▸ Task: Reproduce the entries below exactly, but only from the line containing "EU Economic Operators (633, 2385)" to the line containing "More + (1229, 86)", inclusive.

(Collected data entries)

-- Opening Marker --

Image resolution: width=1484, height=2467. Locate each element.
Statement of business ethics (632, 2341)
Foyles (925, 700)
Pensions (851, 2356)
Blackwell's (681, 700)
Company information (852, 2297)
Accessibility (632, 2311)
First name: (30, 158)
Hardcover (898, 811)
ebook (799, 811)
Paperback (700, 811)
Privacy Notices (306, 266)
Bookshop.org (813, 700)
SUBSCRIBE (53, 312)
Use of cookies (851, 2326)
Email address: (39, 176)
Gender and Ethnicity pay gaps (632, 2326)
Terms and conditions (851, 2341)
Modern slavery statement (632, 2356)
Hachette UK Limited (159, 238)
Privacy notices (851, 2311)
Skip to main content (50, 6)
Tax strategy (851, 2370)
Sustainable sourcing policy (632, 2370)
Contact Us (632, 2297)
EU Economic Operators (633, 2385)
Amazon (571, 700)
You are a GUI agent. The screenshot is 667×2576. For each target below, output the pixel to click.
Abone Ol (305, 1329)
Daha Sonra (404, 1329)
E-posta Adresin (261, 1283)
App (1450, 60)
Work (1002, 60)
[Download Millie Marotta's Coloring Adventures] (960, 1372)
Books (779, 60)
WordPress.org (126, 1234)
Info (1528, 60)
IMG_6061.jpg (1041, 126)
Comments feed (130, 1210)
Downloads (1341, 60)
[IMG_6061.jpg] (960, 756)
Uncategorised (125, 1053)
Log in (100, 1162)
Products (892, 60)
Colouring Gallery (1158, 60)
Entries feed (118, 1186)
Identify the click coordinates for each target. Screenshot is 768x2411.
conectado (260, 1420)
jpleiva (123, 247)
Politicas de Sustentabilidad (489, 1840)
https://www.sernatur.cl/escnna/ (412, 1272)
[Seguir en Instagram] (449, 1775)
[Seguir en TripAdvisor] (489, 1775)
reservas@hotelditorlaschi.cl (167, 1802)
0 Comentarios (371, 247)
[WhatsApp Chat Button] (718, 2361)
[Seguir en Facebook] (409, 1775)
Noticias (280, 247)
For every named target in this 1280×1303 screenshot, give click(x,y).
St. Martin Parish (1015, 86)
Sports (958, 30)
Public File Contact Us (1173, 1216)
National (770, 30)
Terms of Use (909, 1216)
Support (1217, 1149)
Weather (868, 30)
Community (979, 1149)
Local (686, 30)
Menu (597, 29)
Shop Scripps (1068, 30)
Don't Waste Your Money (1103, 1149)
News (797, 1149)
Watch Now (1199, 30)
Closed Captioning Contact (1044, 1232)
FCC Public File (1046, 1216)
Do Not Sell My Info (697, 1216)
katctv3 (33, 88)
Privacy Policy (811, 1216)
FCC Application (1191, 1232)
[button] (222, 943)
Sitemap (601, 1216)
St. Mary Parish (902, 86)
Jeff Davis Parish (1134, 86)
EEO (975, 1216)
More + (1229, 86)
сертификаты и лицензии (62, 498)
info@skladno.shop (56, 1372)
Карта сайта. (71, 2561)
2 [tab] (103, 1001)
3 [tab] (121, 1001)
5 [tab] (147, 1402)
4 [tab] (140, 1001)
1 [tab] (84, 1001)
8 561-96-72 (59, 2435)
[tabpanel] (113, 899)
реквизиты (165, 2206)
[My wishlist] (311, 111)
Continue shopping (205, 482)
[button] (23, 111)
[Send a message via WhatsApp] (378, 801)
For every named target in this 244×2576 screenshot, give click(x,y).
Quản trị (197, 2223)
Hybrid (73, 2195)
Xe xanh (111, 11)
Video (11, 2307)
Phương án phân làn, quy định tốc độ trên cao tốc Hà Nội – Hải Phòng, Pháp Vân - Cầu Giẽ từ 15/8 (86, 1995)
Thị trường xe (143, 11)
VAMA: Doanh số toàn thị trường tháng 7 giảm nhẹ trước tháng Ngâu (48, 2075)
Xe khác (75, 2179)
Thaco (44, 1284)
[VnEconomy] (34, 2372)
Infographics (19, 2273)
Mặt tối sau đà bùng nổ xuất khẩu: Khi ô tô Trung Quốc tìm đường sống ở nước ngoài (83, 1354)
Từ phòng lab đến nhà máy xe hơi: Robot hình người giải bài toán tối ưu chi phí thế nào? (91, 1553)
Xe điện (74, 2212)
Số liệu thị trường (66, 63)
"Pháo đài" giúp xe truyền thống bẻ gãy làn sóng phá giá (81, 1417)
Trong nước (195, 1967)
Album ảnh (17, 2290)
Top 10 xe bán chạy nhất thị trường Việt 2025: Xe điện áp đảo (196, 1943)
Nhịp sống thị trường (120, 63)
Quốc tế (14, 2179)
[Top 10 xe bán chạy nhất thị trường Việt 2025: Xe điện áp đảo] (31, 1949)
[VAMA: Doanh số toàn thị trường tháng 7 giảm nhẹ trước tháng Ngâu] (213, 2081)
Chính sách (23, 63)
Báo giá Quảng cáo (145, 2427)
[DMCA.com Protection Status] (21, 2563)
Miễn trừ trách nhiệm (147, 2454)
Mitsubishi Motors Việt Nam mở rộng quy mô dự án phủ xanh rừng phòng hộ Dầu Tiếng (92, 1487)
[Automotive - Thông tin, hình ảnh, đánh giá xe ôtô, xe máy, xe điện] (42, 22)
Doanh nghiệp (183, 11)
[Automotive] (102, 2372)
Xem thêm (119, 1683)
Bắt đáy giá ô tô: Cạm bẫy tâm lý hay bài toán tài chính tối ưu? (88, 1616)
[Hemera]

-- Closing Marker --

▸ Response to this exercise:
EU Economic Operators (633, 2385)
Amazon (571, 700)
You are a GUI agent. The screenshot is 667×2576. For each target below, output the pixel to click.
Abone Ol (305, 1329)
Daha Sonra (404, 1329)
E-posta Adresin (261, 1283)
App (1450, 60)
Work (1002, 60)
[Download Millie Marotta's Coloring Adventures] (960, 1372)
Books (779, 60)
WordPress.org (126, 1234)
Info (1528, 60)
IMG_6061.jpg (1041, 126)
Comments feed (130, 1210)
Downloads (1341, 60)
[IMG_6061.jpg] (960, 756)
Uncategorised (125, 1053)
Log in (100, 1162)
Products (892, 60)
Colouring Gallery (1158, 60)
Entries feed (118, 1186)
Identify the click coordinates for each target. Screenshot is 768x2411.
conectado (260, 1420)
jpleiva (123, 247)
Politicas de Sustentabilidad (489, 1840)
https://www.sernatur.cl/escnna/ (412, 1272)
[Seguir en Instagram] (449, 1775)
[Seguir en TripAdvisor] (489, 1775)
reservas@hotelditorlaschi.cl (167, 1802)
0 Comentarios (371, 247)
[WhatsApp Chat Button] (718, 2361)
[Seguir en Facebook] (409, 1775)
Noticias (280, 247)
For every named target in this 1280×1303 screenshot, give click(x,y).
St. Martin Parish (1015, 86)
Sports (958, 30)
Public File Contact Us (1173, 1216)
National (770, 30)
Terms of Use (909, 1216)
Support (1217, 1149)
Weather (868, 30)
Community (979, 1149)
Local (686, 30)
Menu (597, 29)
Shop Scripps (1068, 30)
Don't Waste Your Money (1103, 1149)
News (797, 1149)
Watch Now (1199, 30)
Closed Captioning Contact (1044, 1232)
FCC Public File (1046, 1216)
Do Not Sell My Info (697, 1216)
katctv3 (33, 88)
Privacy Policy (811, 1216)
FCC Application (1191, 1232)
[button] (222, 943)
Sitemap (601, 1216)
St. Mary Parish (902, 86)
Jeff Davis Parish (1134, 86)
EEO (975, 1216)
More + (1229, 86)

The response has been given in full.